Command queues:  This is the point where I am not at all clear about things but I will describe how I think things work. You can have multiple command queues similar to multiple streams in CUDA or multiple command queues in OpenCL. Command queues contain a sequence of “command buffers” where each command buffer can actually contain multiple commands. To reduce driver overhead, you can “encode” or record commands in two different command buffers in parallel.

Command queues can be thought of as in-order but superscalar. Command buffers are ordered in the order they were encoded. However, API keeps track of resource dependencies between command buffers and if two command buffers in sequence can be issued in parallel, they may be issued in parallel. I am speculating that the “superscalar” part applies to purely compute driven scenarios, and will likely apply more to mixed scenarios where a graphics task and a compute task may be issued in parallel.

GPU-only: Currently only works on GPUs, and not say the CPU or the DSP.

Images/textures: Haven’t read this yet. TODO.

Overall, Metal is similar in functionality to OpenCL 1.x. and it is more about having niceties such as C++11 support in the kernel language (the static subset) so you can use templates, overloading, some static usage of classes etc.  Graphics programmers will also appreciate the tight  integration with the graphics pipeline. To conclude, if you have used OpenCL or CUDA, then your skills will transfer over easily to Metal. From a theory perspective it is not a revolutionary API, and does not bring any new execution or memory model niceties. It is essentially Apple’s view on the same concepts and focused on tackling of practical issues.
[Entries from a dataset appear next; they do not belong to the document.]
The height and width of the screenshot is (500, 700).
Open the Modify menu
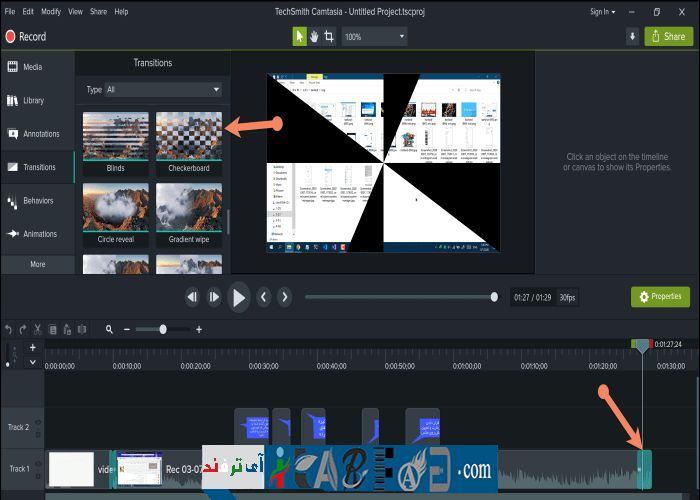49,11
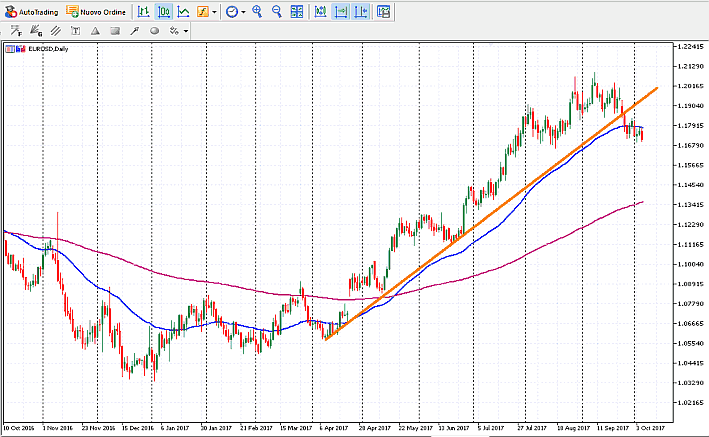Tile the chart windows
Screen dimensions: 709x437
pos(297,12)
OpenGL, OpenGL ES compute shaders and OpenCL spec minimums

Well, I really got this one wrong. Previously I had (mistakenly) claimed that OpenGL compute shader, OpenGL ES compute shader etc. don’t really have specified minimums for some things but I got that completely wrong. I guess I need to be more careful while reading these specs as the required minimums are not necessarily located at the same place where they are being explained.  Some of the OpenCL claims still stand though OpenCL’s relaxed specs are a bit more understandable given that it has to run on more hardware than others.

Here are the minimums:

  • OpenGL 4.3: 1024 work-items in a group, and 32kB of local memory
  • OpenGL ES 3.1: 128 work-items in a group, and 16kB of local memory (updated from 32kB, Khronos “fixed” the spec)
  • OpenCL 1.2:  1 work-item in a group, 32kB of local memory
  • OpenCL 1.2 embedded: 1 work-item in a group, 1kB of local memory
  • DirectCompute 11 (for reference): 1024 work-items in a group, 32kB of local memory

Thanks to Graham Sellers and Daniel Koch on twitter for pointing out the error. I guess I got schooled today.
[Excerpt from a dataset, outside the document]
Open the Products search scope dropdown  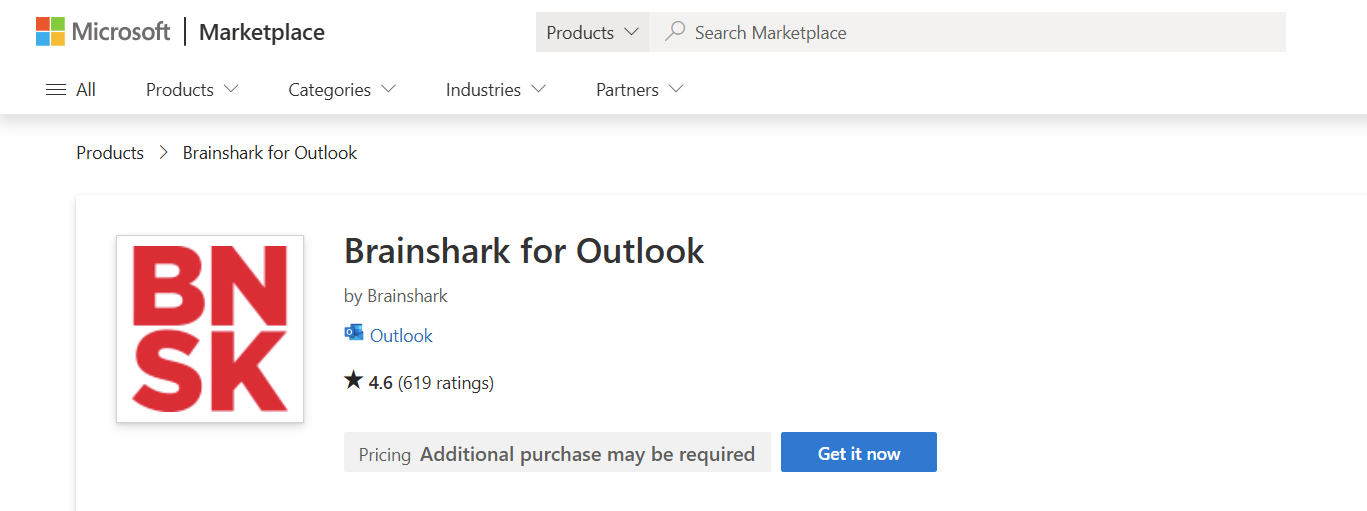point(592,32)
Khronos standards and “caps”

UPDATE: This post is just plain wrong. See correction HERE. Thanks to various people on twitter, especially Graham Sellers and Daniel Koch for pointing this out.

Just venting some frustration here. One of the annoying things in Khronos standards is the lack of required minimum capabilities, which makes writing portable code that much harder.  The minimum guarantees are very lax.  Just as an example, take work-group sizes in both OpenCL and OpenGL compute shaders. In both of these, you have to query to find out the maximum work group size supported which may turn out to be just 1.

Similarly, in OpenGL (and ES) compute shaders, there is no minimum guaranteed amount of local memory per workgroup. You have to query to ask how much shared memory per workgroup is supported, and the implementation can just say zero because there is no minimum mandated in the specification.

edit: Contrast this with DirectCompute where you have mandated specifications for both the amount of local memory and the work-group sizes which makes life so much simpler.

Sony ships OpenCL on Xperia handsets

Sony published a blog post about OpenCL being available on Xperia devices such as Xperia Z, ZL, ZR, Z Ultra, Z1 and Tablet Z. These are Snapdragon S4 Pro and Snapdragon 800 devices and according to Sony come with OpenCL drivers for the Adreno GPUs. They also indicate that they intend to continue to support OpenCL. Very good news.